* Exercise aim *
Turn the lines into a numbered list, starting with the line that contains "1568x437 pixels. Task: Expand" and going on through the last line. Leave out blank lines and pictures.

══ Material supplied

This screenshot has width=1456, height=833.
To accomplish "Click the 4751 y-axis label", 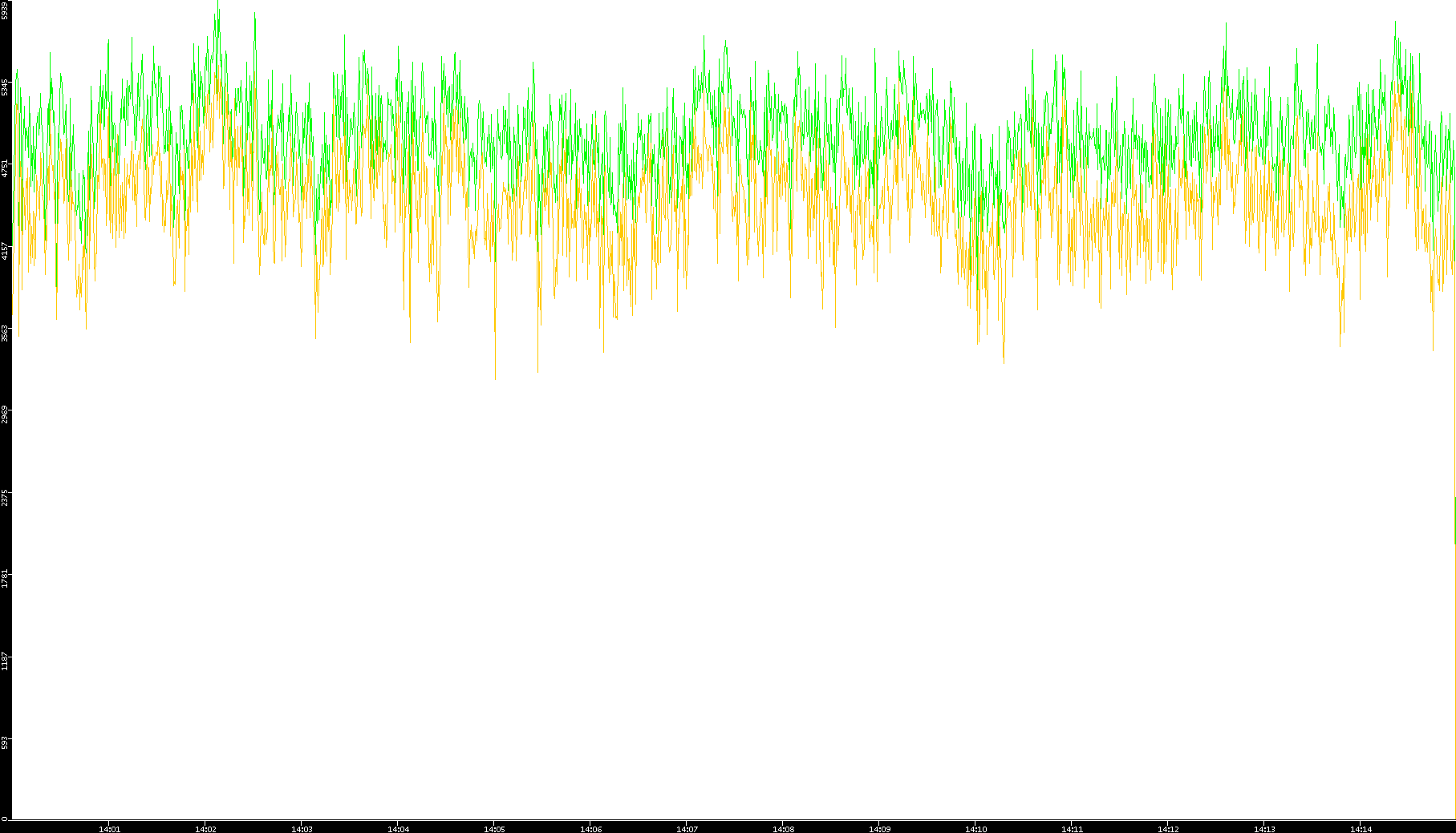I will [5, 168].
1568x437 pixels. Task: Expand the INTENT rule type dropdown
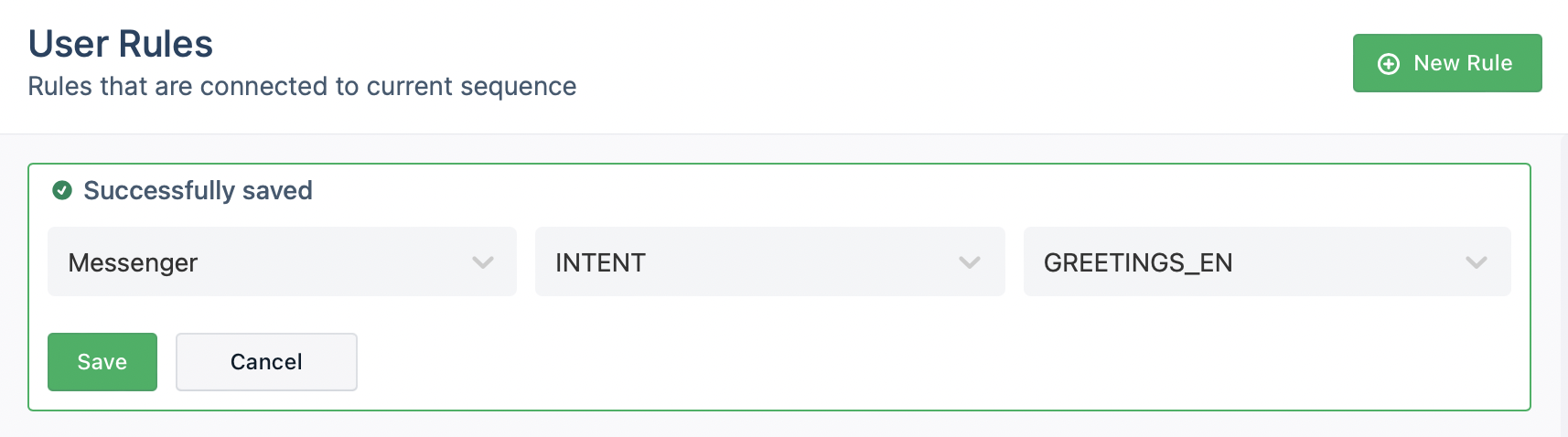click(769, 261)
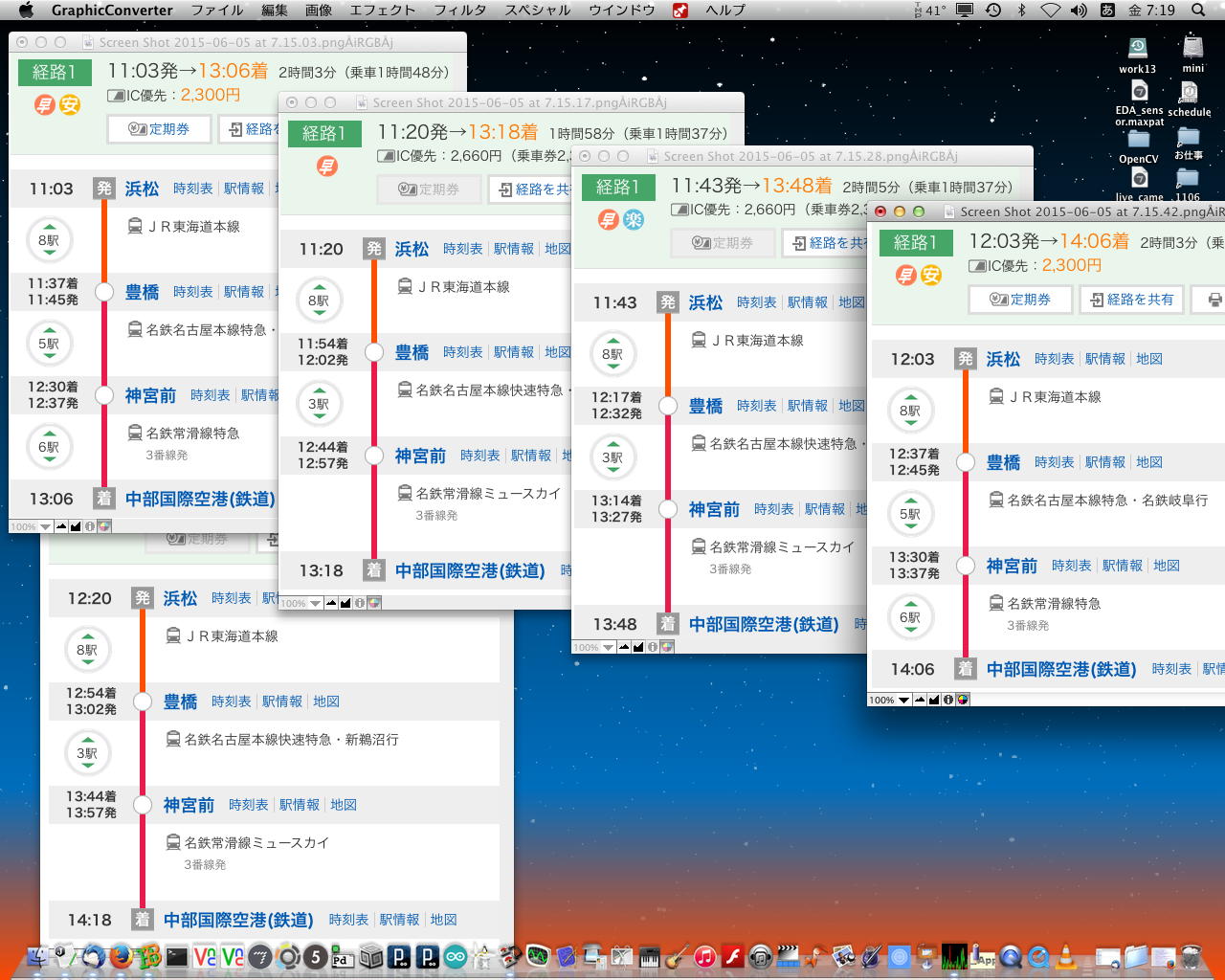The image size is (1225, 980).
Task: Click the 中部国際空港(鉄道) link at 14:06
Action: point(1061,669)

════

* Solution for this problem *
1. 1568x437 pixels. Task: Expand the INTENT rule type dropdown
2. click(769, 261)
3. The image size is (1225, 980).
4. Task: Click the 中部国際空港(鉄道) link at 14:06
5. Action: point(1061,669)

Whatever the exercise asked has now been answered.